According to the end of the century, the forecasts for the coming years represent a higher risk than usual, since the recovery process and the volume of permanent damage are not even known. The end of the century drew attention to the fact that after the significant impact of the second quarter, at the end of the third quarter, the performance of some sectors had reached or even exceeded the pre-virus level, but several sectors (for example, tourism , transport) were still significantly lower than before. writes MTI.
Household consumption is estimated to fall less than 3 percent this year by the end of the century.

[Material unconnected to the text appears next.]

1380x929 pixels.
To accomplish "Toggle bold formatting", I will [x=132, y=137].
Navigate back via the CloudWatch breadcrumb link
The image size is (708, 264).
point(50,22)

The significant decline in consumption was prevented by the stability of the labor market, the institute noted, referring to the fact that the unemployment rate was estimated to have risen to just 4.2 percent as a result of labor shortages in last.
We need EU funds
Investment may have fallen by more than a tenth this year, in which the uncertain economic environment caused by the virus, the postponement of state, municipal and corporate investment, and the cyclical nature of EU funds also played a role. important role, the institute said. Growth in this sense is already expected in the next two years; In this area, analysts say that the speed of use of EU funds will be decisive.
Exports suffered a significant drop due to the spring closure of European economies, but this was followed by a turnaround, so the research institute calculated that this year’s exports were close to the level of previous years. A moderate decline in imports is expected, also taking into account imports of medical devices.
On an annual basis, the end of the century expects a 3.3 percent drop in money above the central bank’s target but within the target band. However, within this, food prices are rising more than average, increasing the feeling of inflation in households.
The deficit is gone
The budget deficit may be high this year, above 8 percent of GDP, due to the deterioration of the macroeconomic environment and increased public spending, Fin de Siglo said. According to the economic researcher, great emphasis should be placed on the return to the strict fiscal policy of previous years, on the definitive reduction of public debt.
By the end of the century, the budget deficit is expected to remain high at 6.7 percent next year and then 3.5 percent by 2022.
The public debt-to-GDP ratio may rise from 65.4 percent last year to 81 percent this year, then decline to 73.7 percent by 2022, End of the Century noted.